Here is how to use this model to get the classification of a given text in PyTorch:

```python
from transformers import AutoTokenizer, AutoModelForSequenceClassification
import torch

tokenizer = AutoTokenizer.from_pretrained('salsazufar/distilbert-base-hids-adfa')
model = AutoModelForSequenceClassification.from_pretrained('salsazufar/distilbert-base-hids-adfa')

# Prepare input (18-gram system call sequence)
text = "1 2 3 4 5 6 7 8 9 10 11 12 13 14 15 16 17 18"
encoded_input = tokenizer(text, return_tensors='pt', padding='max_length', truncation=True, max_length=20)

# Forward pass
with torch.no_grad():
    output = model(**encoded_input)
    logits = output.logits
    probabilities = torch.softmax(logits, dim=-1)
    predicted_class = torch.argmax(logits, dim=-1).item()

# Interpret results
class_names = ["Normal", "Attack"]
print(f"Predicted class: {class_names[predicted_class]}")
print(f"Confidence: {probabilities[0][predicted_class].item():.4f}")
print(f"Probabilities: Normal={probabilities[0][0].item():.4f}, Attack={probabilities[0][1].item():.4f}")
```

### Data Preprocessing

This model expects input in 18-gram format. If you have raw system call traces, you need to:

1. Extract system calls from trace files
2. Convert to n-grams (n=18)
3. Format as space-separated string
4. Ensure sequences are exactly 18 tokens (pad or truncate if necessary)

Example preprocessing pipeline:

```python
def create_ngrams(trace, n=18):
    """Convert system call trace to n-grams"""
    ngrams = []
    for i in range(len(trace) - n + 1):
        ngram = trace[i:i+n]
        ngrams.append(" ".join(map(str, ngram)))
    return ngrams
```

### Limitations and Considerations

1. **Domain Specific**: This model is trained specifically on ADFA-LD dataset and may not generalize well to other system call datasets without retraining.

2. **Input Format**: The model expects 18-gram sequences. Raw system calls must be preprocessed accordingly.

3. **Binary Classification**: The model only distinguishes between "Normal" and "Attack" classes. It does not classify specific attack types.

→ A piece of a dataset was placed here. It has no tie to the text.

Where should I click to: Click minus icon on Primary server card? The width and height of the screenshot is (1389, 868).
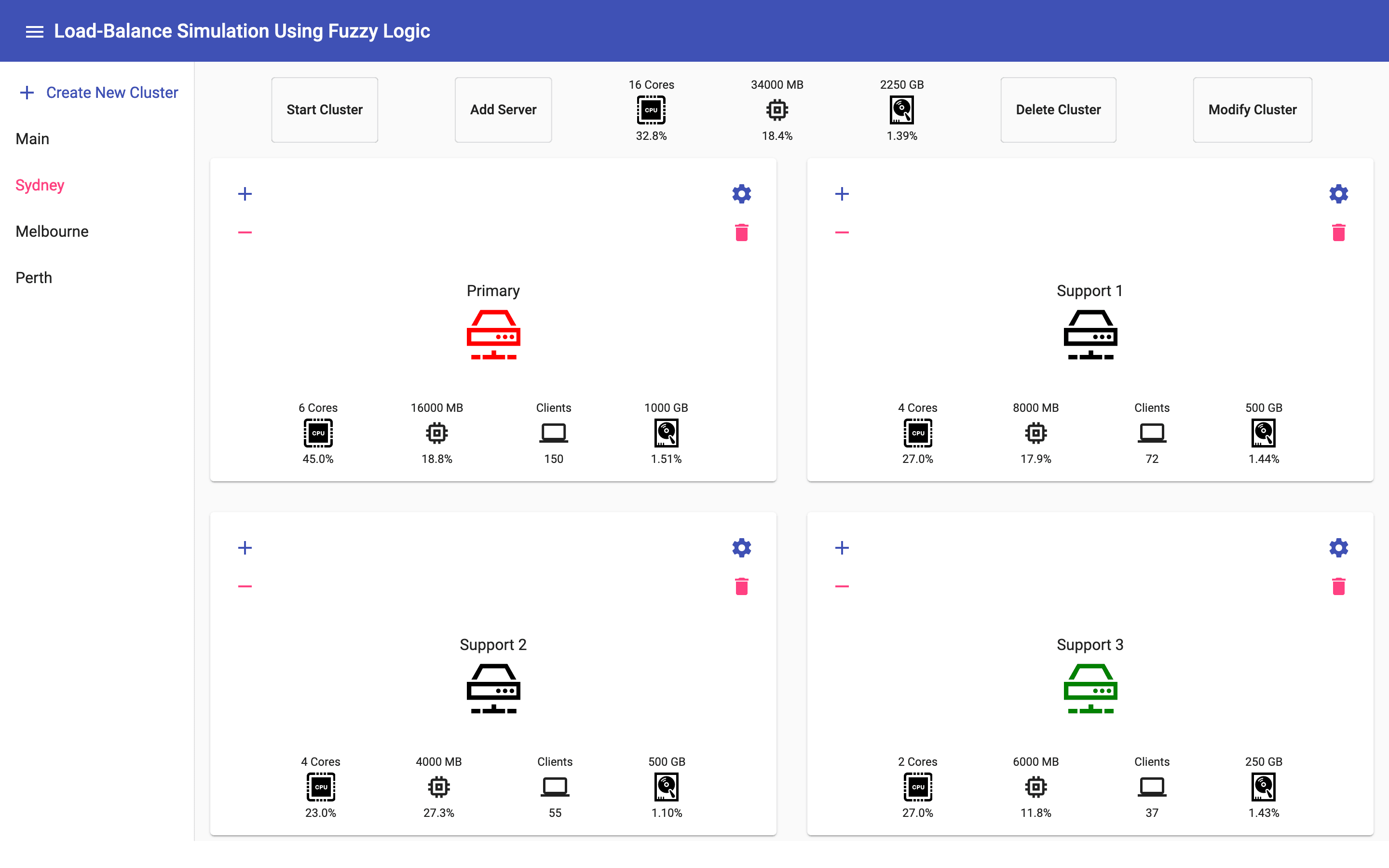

### BibTeX entry and citation info

```bibtex
@misc{distilbert-hids-adfa,
  title={DistilBERT for Host-based Intrusion Detection on ADFA-LD Dataset},
  author={salsazufar},
  year={2025},
  publisher={Hugging Face},
  howpublished={\url{https://huggingface.co/salsazufar/distilbert-base-hids-adfa}}
}
```

## References

- ADFA-LD Dataset: [ADFA-LD: An Anomaly Detection Dataset for Linux-based Host Intrusion Detection Systems](https://www.unsw.adfa.edu.au/unsw-canberra-cyber/cybersecurity/ADFA-LD-Dataset/)
- DistilBERT: [DistilBERT, a distilled version of BERT](https://arxiv.org/abs/1910.01108)

## License

This model is licensed under the Apache 2.0 license.